> What the exercise asks:
Please return exactly the line that contains "1449x690 pixels. How" and every line after it, through the last line of the records below, with no pictures.
+===+
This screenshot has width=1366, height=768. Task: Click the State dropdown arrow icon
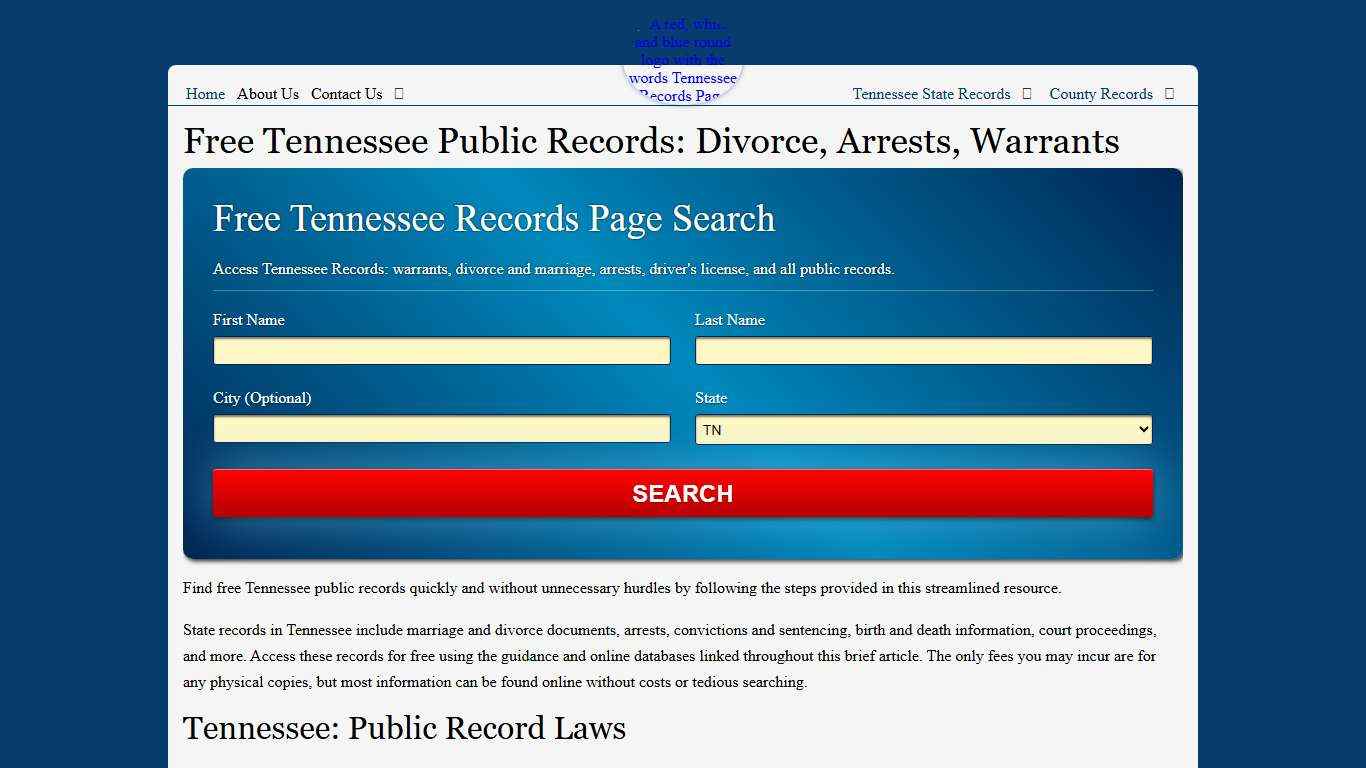[1140, 429]
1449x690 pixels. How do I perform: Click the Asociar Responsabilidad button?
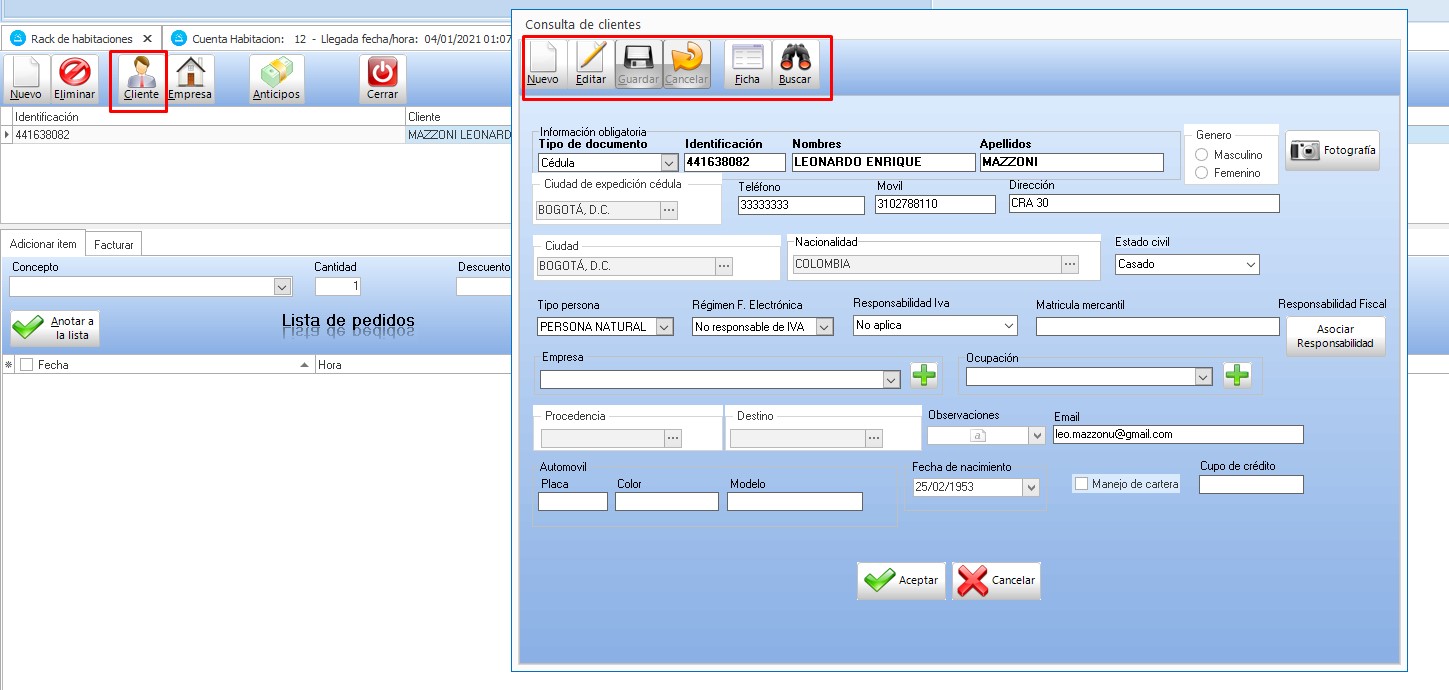[x=1335, y=337]
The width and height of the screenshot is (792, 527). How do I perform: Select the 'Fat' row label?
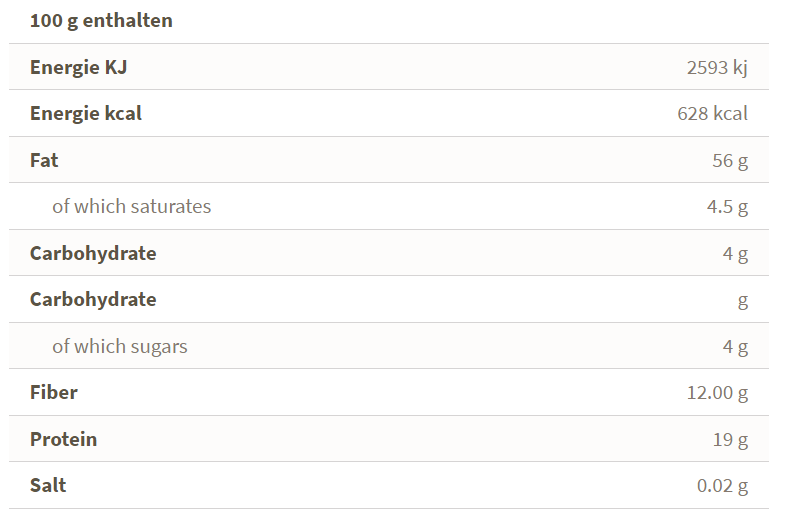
+===+
> Reply to the exercise:
1449x690 pixels. How do I perform: Click the Asociar Responsabilidad button?
[x=1335, y=337]
The width and height of the screenshot is (792, 527). How do I perform: Select the 'Fat' row label?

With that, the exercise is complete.